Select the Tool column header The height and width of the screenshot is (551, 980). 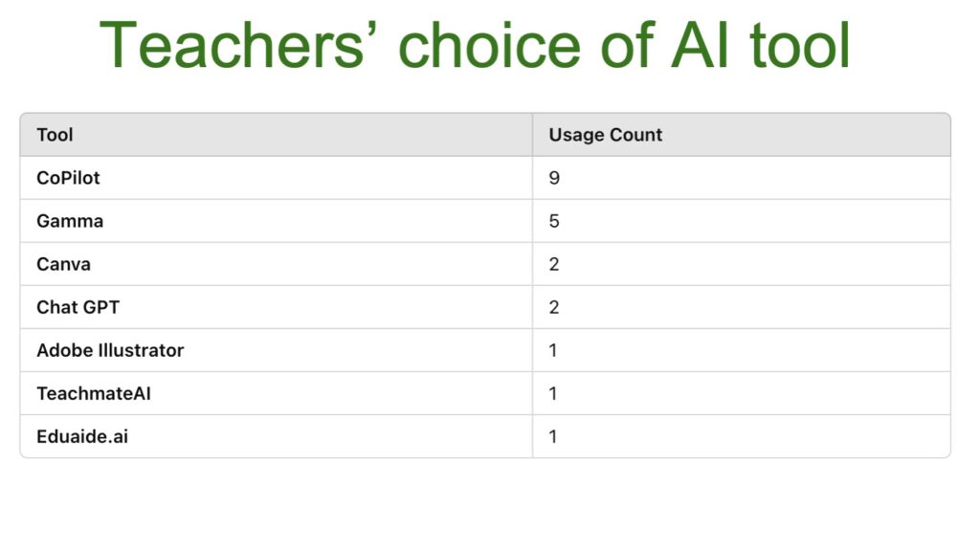[55, 135]
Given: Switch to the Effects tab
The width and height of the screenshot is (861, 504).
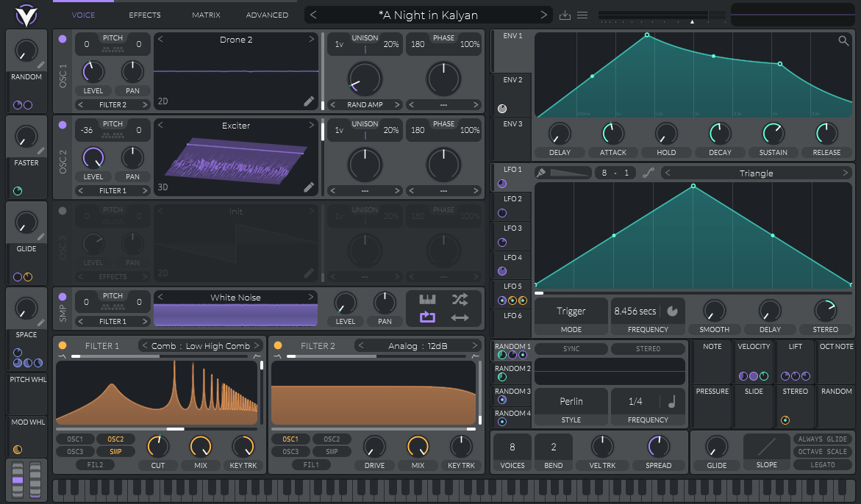Looking at the screenshot, I should coord(145,15).
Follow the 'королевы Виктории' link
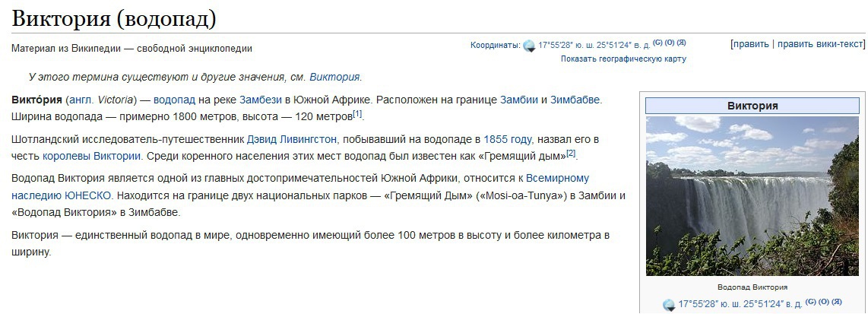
◆ ◆ ◆
Output the span from the line with "Given: Switch to the Effects tab" through the last line of the data, inclusive and exact, and omit every picture.

Written answer:
Given: Switch to the Effects tab
The width and height of the screenshot is (861, 504).
Looking at the screenshot, I should coord(145,15).
Follow the 'королевы Виктории' link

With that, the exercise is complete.